Of course, proving Einstein wrong is a wet dream for any scientist,
since anyone who actually succeeds in doing that will make it into the
history of science. But you'd better be able to base your claims on
solid facts! No-one has yet succeeded in doing that. And if your
claims aren't based on facts, they'll fall apart and you'll just
become another one in the long line of those who deluded themselves
to believe they had proved Einstein wrong....

Light from distant stars travels at c wrt those stars


Correct!

and at c+v wrt planet Earth.


Wrong! If light had arrived at Earth with a speed different from c wrt to
the Earth, this would have been detected experimentally over 100 years ago,
in the famous Michelson-Morley experiment, which attempted to measure just
that: variations in the speed of light:


Crap. The MMX null result is a direct result of light being ballistic. It moves
at c wrt everything in the source frame...ie, the whole interferometer.

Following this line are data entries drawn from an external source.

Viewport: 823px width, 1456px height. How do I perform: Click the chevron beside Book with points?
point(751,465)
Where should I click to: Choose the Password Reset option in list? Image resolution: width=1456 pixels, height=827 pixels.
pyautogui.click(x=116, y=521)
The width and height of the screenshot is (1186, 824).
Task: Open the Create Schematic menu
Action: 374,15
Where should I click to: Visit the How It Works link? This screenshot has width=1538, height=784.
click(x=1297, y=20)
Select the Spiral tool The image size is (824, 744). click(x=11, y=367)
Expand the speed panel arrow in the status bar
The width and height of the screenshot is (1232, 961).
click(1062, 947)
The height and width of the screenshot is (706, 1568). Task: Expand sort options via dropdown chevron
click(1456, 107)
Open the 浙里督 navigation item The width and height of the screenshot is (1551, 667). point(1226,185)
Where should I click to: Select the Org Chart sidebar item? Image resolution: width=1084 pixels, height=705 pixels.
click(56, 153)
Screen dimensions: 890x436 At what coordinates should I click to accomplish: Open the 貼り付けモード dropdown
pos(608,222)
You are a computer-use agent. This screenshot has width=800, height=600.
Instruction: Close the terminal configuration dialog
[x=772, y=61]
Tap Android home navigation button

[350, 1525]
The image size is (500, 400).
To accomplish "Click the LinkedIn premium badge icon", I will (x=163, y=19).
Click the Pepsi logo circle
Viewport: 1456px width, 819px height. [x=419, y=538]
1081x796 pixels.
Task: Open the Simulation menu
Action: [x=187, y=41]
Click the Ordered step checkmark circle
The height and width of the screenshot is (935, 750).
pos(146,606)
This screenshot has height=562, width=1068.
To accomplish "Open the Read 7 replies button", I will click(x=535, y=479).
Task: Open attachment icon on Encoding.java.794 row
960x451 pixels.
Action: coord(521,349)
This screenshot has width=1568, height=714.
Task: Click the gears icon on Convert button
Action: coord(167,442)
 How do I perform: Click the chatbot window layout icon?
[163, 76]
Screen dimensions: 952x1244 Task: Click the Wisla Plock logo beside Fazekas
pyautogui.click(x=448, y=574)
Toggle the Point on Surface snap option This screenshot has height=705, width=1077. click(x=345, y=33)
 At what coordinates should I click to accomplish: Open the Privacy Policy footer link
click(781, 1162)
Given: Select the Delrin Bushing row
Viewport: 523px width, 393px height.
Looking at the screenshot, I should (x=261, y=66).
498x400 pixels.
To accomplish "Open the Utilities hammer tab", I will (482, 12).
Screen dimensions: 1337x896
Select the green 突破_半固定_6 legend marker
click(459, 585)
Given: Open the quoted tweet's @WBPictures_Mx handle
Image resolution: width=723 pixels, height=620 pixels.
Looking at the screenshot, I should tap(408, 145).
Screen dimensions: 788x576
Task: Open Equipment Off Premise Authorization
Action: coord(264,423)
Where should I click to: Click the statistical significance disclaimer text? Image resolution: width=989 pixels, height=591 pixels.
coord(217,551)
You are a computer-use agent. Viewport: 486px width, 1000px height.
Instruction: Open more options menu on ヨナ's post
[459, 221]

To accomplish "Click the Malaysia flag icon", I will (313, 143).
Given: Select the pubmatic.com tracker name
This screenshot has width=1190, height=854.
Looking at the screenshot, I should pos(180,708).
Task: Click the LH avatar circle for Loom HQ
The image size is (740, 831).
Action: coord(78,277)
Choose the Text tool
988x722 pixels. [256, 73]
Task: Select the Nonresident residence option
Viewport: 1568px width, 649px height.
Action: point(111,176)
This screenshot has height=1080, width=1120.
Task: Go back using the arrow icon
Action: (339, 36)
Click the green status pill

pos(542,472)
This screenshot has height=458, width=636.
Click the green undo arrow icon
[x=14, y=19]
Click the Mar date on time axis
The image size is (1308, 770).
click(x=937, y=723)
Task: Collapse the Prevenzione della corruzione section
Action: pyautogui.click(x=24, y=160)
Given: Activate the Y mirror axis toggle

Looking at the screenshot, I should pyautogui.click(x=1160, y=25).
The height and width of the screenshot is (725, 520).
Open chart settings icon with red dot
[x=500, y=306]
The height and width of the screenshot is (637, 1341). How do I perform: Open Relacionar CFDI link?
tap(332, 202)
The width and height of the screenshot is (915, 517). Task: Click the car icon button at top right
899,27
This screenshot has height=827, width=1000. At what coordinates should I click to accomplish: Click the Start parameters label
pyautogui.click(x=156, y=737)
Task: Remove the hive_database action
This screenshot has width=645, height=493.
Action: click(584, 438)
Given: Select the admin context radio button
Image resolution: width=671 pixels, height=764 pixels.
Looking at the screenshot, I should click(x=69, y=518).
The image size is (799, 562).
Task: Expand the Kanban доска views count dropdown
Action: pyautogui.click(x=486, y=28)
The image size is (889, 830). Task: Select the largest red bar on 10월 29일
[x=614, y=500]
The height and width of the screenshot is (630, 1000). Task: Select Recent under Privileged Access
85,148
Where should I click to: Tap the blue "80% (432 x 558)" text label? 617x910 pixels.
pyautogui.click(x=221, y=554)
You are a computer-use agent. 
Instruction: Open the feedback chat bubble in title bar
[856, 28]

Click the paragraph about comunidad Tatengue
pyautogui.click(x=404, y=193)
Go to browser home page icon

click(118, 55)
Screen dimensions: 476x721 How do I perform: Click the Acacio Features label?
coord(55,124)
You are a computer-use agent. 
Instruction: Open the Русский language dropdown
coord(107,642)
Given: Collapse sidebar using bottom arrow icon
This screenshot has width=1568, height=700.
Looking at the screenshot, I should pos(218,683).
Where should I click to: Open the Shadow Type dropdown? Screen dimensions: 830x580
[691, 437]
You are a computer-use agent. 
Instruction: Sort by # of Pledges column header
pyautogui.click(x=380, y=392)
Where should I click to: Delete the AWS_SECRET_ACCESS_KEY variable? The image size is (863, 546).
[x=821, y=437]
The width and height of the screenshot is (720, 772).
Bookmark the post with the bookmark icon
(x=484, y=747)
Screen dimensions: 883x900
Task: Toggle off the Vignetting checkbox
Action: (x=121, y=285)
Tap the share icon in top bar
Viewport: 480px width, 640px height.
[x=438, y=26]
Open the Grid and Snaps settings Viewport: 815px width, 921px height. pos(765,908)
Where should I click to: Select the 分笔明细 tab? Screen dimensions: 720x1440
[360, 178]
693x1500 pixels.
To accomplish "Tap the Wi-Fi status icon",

The MMX was doomed before it even left the ground...

http://en.wikipedia.org/wiki/Michels...ley_experiment

The correct way to add v to c, the velocity of light, is:

total_speed = (c+v) / ( 1+(cv/c^2))


I can derive that.

Let w always = c by postulate.
therefore
w = c(c+v)/(c+v)
= (c+v)/((c+v)/c)
= (c+v)/1+v/c)
= (c+v/(1+vc/c^2)

It's a neat little piece of circular maths....it proves nothing.

and here total_speed will become equal to c, no matter what value v has ....

Check out:

http://en.wikipedia.org/wiki/Special_relativity

to see how that formula is derived.


I just derived it using circular logic...Can I have my Nobel now?

Binary stars in orbit, emit light at sinusoidially varying speed wrt
Earth. Their 'fast' light catches the slower light, causing 'bunching',
which appears to us as a variation in brightness.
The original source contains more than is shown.